And it's true that the internal company manoeuvering will make for fine spectator sport in the coming weeks – and that the company's plunge in the stock markets will likely create an opportunity for daring investors.

But a company as global in scale as VW – which turned over €200 billion from its sales in 153 countries last year - doesn't operate in a vacuum.

It's one of the brands that has come to stand for Germany abroad, and for everything that German-made goods represent – good design, high-quality engineering, flawless manufacturing and impeccable reliability.

That goes for everything from Braun beard trimmers to Airbus A380 fuselage sections and hundred-metre-tall wind turbines.

Recent statistics from the Bundesbank (German central bank) show that Germany sold goods and services worth €1,319,358,000,000 – more than €1.3 trillion – abroad in 2013 and achieved a trade surplus (exporting more than it imported) of €220 billion.

If just one of Germany's globally respected brands is shown to have abused the trust placed in it by hundreds of millions of people, the damage to the country's reputation as a whole could send those numbers tumbling.

Corporate reputations are hard to earn and easy to ruin. National reputations are less fragile, yet when iconic companies like Volkswagen become part of a national image, their missteps can hurt that image - and the exports it brings.

And Germany really doesn't want to find out what it means to be one of those eurozone countries – like Greece or Spain - which haven't been able to export their way to success.

What's worse, the Volkswagen scandal comes at a time when as a nation Germany has been leading the way in environmental protection.

Chancellor Angela Merkel successfully fought for agreement between the G7 nations in June over a binding target to reduce greenhouse gas emissions so as to keep global warming to below two degrees.

Chancellor Angela Merkel with US President Barack Obama and other world leaders at Schloss Elmau in Bavaria in June. Photo: DPA

She has tried to have her own country lead by example by taking a big gamble on the "Energiewende" (energy transition), giving up nuclear power and highly-polluting forms of generation like brown coal and pushing for clean energy.

Germany has been pushing hard to get other nations to follow suit in the run-up to the COP 21 climate conference in Paris this December, which has been billed as a last chance to achieve a binding agreement on limiting man-made climate change.

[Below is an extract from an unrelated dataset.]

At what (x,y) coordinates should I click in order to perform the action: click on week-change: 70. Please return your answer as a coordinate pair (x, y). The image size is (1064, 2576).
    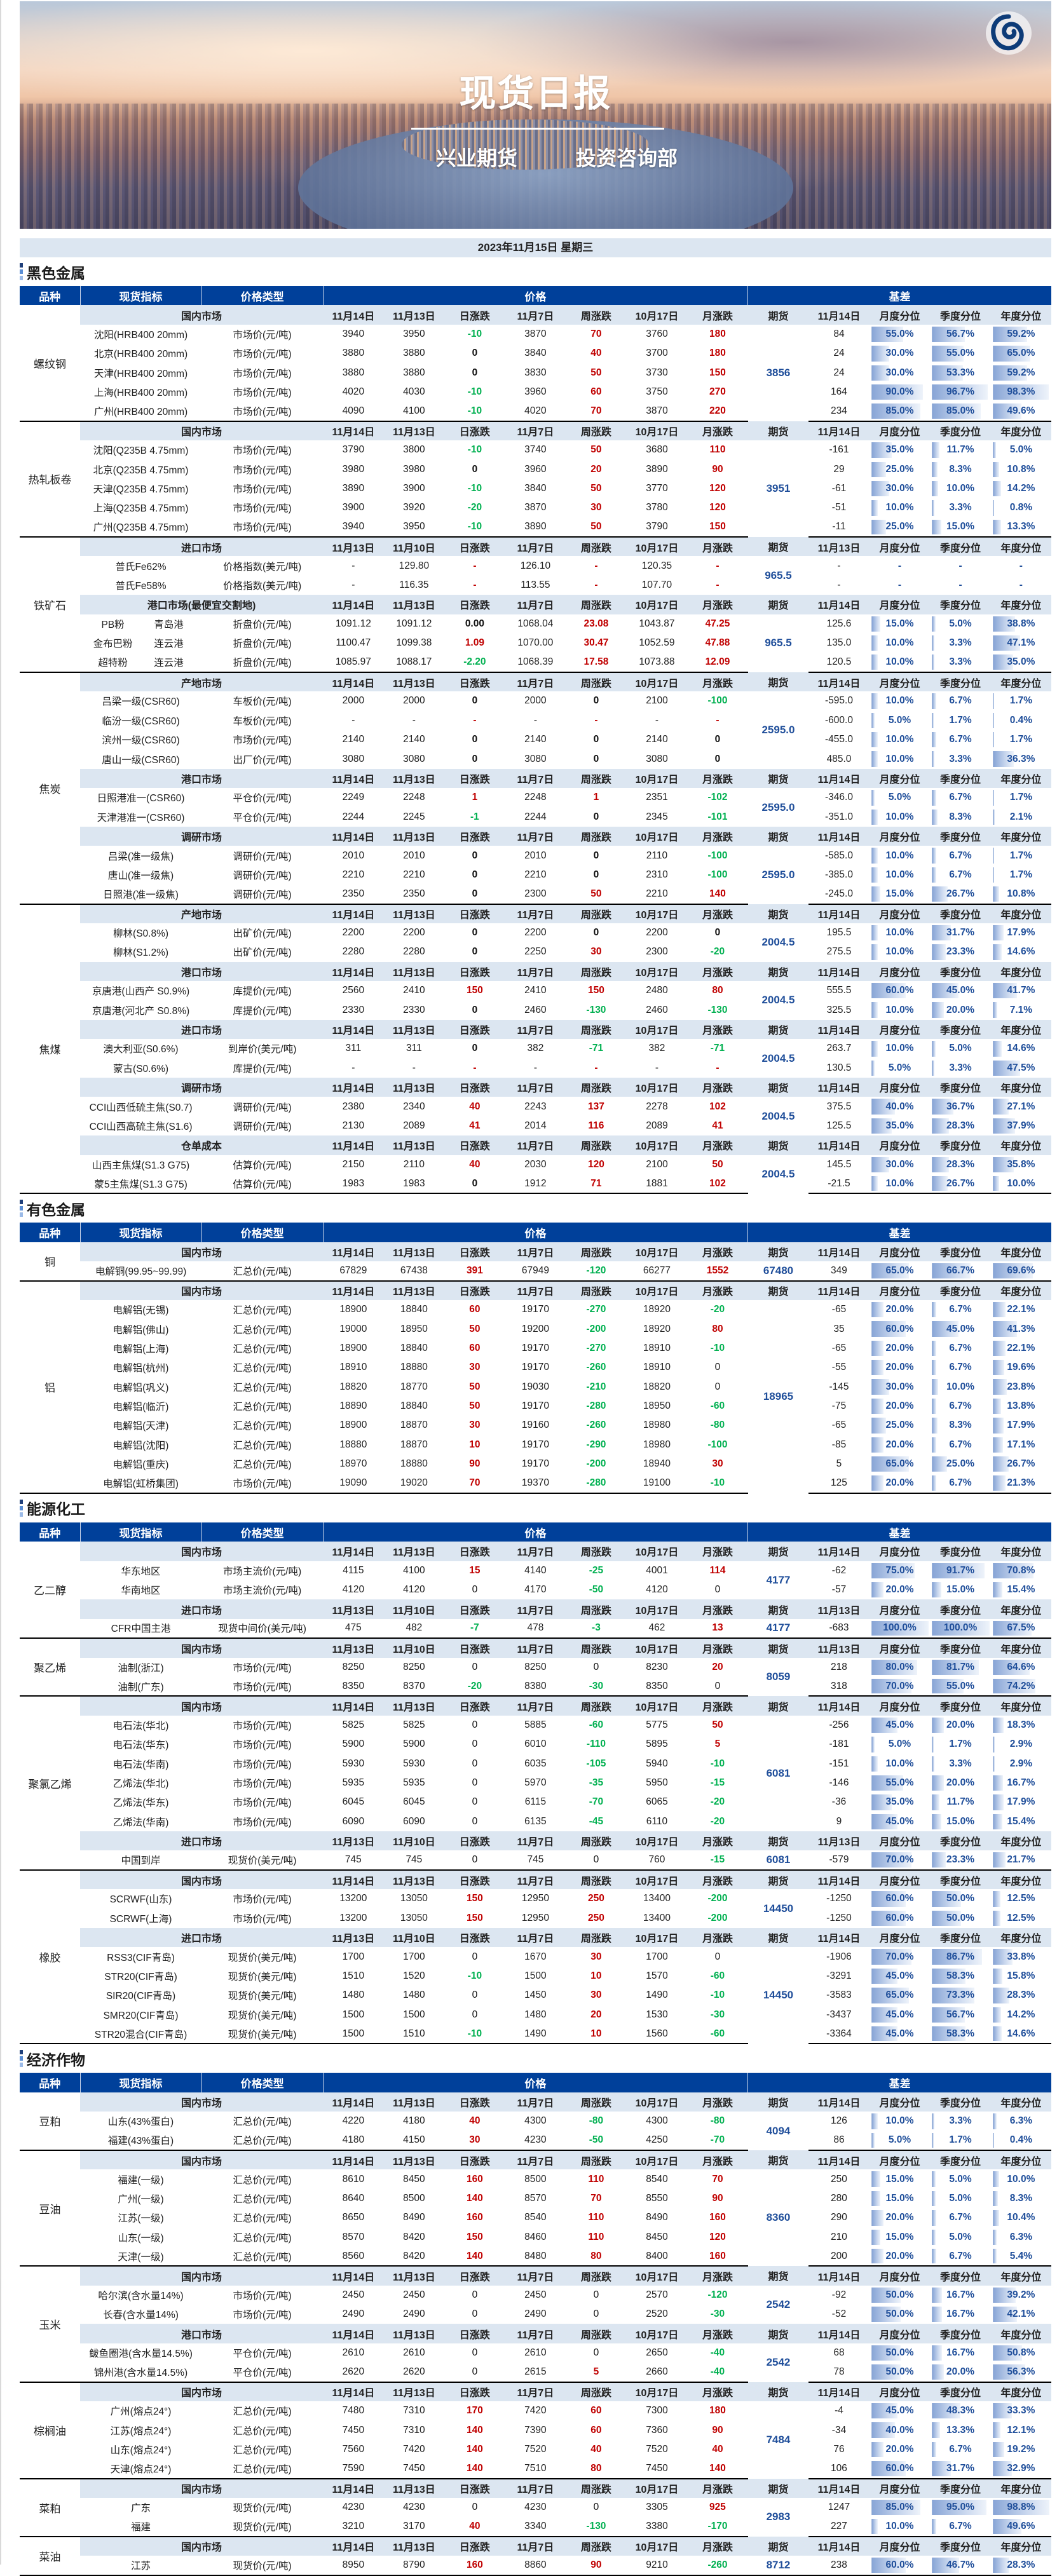
    Looking at the image, I should click on (596, 334).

Those goals won't be achieved by diplomats sitting around a table, but by ordinary people and companies honestly putting into practice the agreements they reach - something people everywhere will be questioning in the wake of the VW scandal.

And other nations are now even more sure to ask why they should agree to hobble their own industries while those of advanced countries like Germany get to both make and break the rules.

Resentment and disbelief in Europe and the US' good faith at the negotiating table could hobble negotiations whose outcome is far more important than the ultimate fate of Volkswagen, or even that of the Federal Republic of Germany.

That's why Chancellor Angela Merkel called late on Tuesday for "full transparency" and for VW to "clear up the entire matter" as soon as possible.

Because VW's lies and cover-up don't just threaten 500,000 jobs at the company, or billions of Euros in trade, but the guttering light of hope that mankind can overcome the climate crisis in the most German way possible – a hard-fought consensual agreement reached around a negotiating table.